**EXERCISE PROMPT:**
Pick out every line in the data below that contains the string "width" and copy each one.

**EXTRACTED INFORMATION:**
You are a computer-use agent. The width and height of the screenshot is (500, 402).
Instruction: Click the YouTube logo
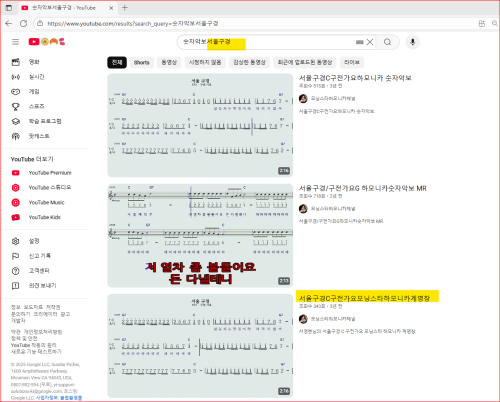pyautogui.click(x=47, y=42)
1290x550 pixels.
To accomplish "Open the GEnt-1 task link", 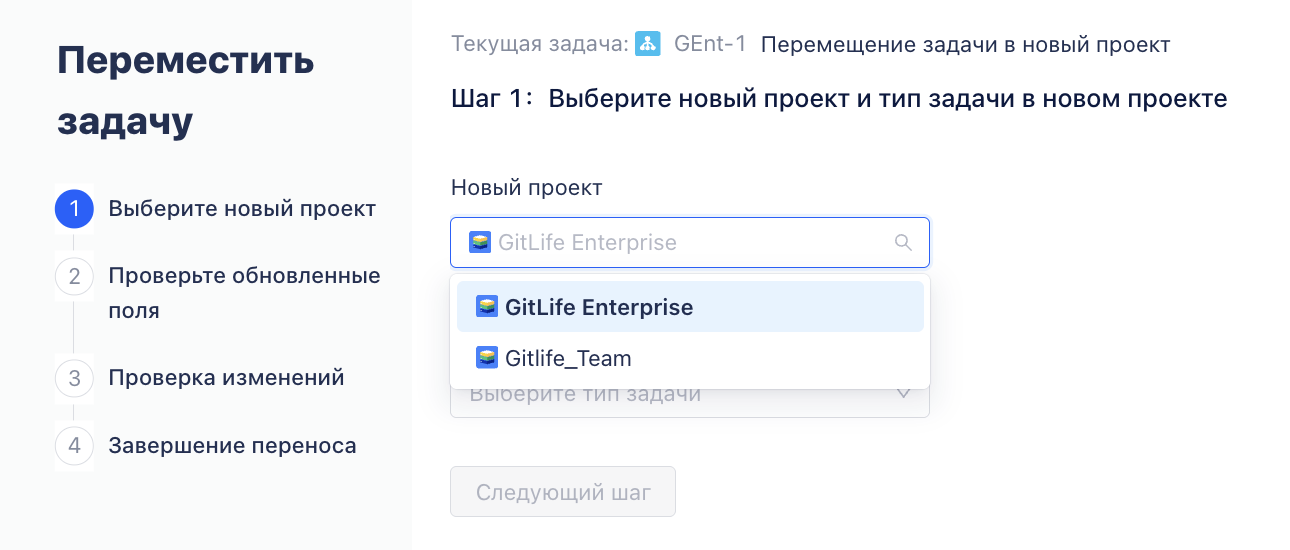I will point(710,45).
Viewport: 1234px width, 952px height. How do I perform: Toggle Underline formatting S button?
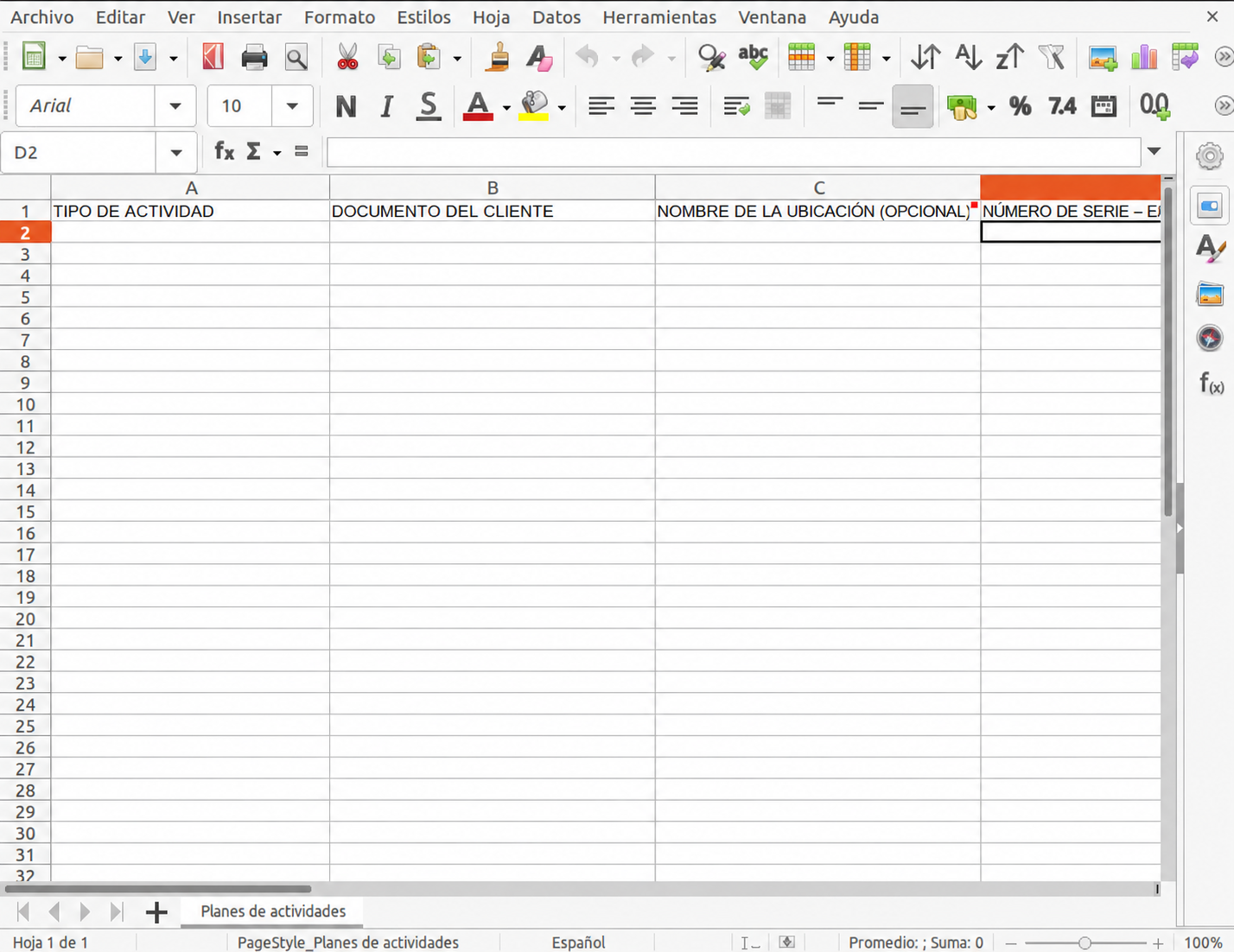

**SOLUTION TO THIS EXERCISE:**
You are a computer-use agent. The width and height of the screenshot is (500, 402).
Viewport: 1234px width, 952px height. How do I perform: Toggle Underline formatting S button?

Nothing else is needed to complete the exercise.